A los pocos días de este famoso banquete en el que los políticos republicanos federales le llaman a Amparo "Tribuna" y la declaran como tal, su padre, el señor Rosendo, muere en un accidente. Algunas comadres decían que murió a consecuencia de ver a su hija tan elocuente, bizarra y agasajada por dichos delegados, pero no. Lo cierto es que el señor Rosendo era un hombre de orden, formado en el servicio militar, que valoraba mucho la obediencia y consideraba la insubordinación como el más feo delito. Había amenazado romperle la costilla a Amparo si leía más periódicos en la Fábrica de Tabacos.
Fallecido el señor Rosendo, su esposa e hija quedaron aturdidas y maravilladas de ver cómo "se va uno al otro mundo", aunque económicamente seguían bien, porque Amparo había vuelto al tajo de la Fábrica de Tabacos, y Chinto trabajaba como un mulo trayendo a casa todo lo que ganaba de barquillero sin reclamar su sueldo.
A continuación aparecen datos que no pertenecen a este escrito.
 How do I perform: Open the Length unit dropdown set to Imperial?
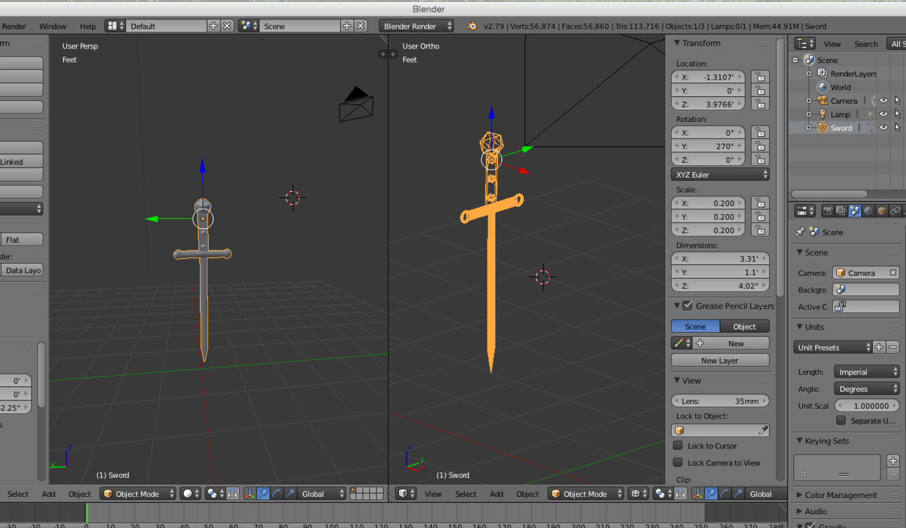(867, 372)
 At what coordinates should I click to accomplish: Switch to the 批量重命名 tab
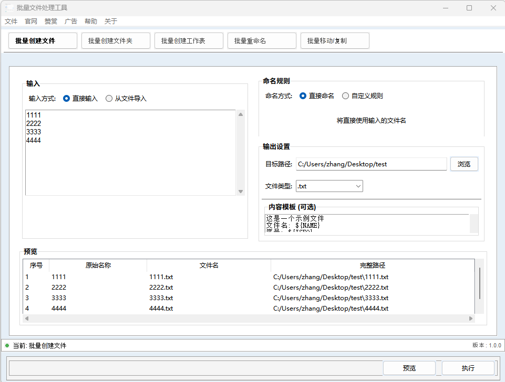point(261,40)
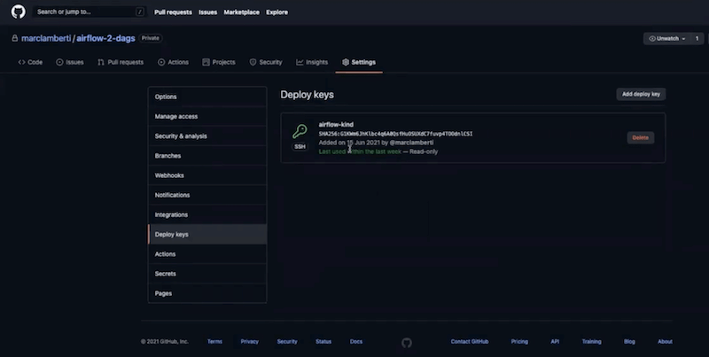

Se consideraba desde la muerte del señor Rosendo como protector y cabeza de esta familia. Sin embargo, Amparo le trataba como un criado, y a sus rústicas ternezas y pruebas de confianza y afecto, ella se mostraba con desaires y desvíos.
Una mañana, Amparo, que se hallaba en su habitación vistiéndose para salir a la Fábrica de Tabacos, cuando, con gran sorpresa suya, entra Chinto en su cuarto con un talante que nunca lo había visto, y le dice: "Como ya sé el oficio de barquillero, podemos casarnos los dos, porque desde que te vi, me gustaste y no pienso sino en tus quereres, y trabajaré hasta que me reviente el alma por mantenerte". Amparo despectivamente le responde: "Si no te sacas delante, hago contigo una desgracia, repelo", y gritando furiosa le da un empujón arrojándolo a la puerta de la habitación. Al ver que Chinto con los brazos abiertos se va contra ella, coge un zapato de su pie y le da con el tacón en el rostro y grita: "¡Madre mía, madre mía!".
Amparo encogida de hombros se va al trabajo. A su regreso, le cuenta lo sucedido a su madre, que le dice: "¿Tú qué eres, mujer?, cigarrera como yo; y ¿él qué es?, barquillero como tu padre que en paz descanse, ¿ él trabaja?, pues a eso vamos, eso es lo que importa". Amparo, no queriendo oírla más, le declara que no solo le repugna casarse con semejante bestia, sino que le echa de casa.
Corre el rumor y se comenta que Chinto, transido de amor, desea trabajar en el taller de picadura de la Fábrica de Tabacos para estar cerca de su querida Amparo, su adorado tormento. Consigue obtener plaza. Amparo lo encuentra frecuentemente triste y apaleado a la entrada y salida del trabajo, sin decirle más palabras que "adiós mujer? que vayas muy dichosa".
Amparo, acompañada de la Comadreja, le visita en el taller de picadura que era un lugar lóbrego y muy frío. Chinto, al verlas, se acerca todo sudoroso y con un sobrealiento terrible les dice: "Aquí se trabaja firme y se gana el pan con los puños". Amparo, al verlo tan chupado, le mira entre compadecida y asquerosa, diciéndole: "Pero, bruto, estás sudando como un toro y te plantas aquí entre puertas en este pasillo tan ventilado? para coger una enfermedad". Él se encogió de hombros quedando ambos reconciliados.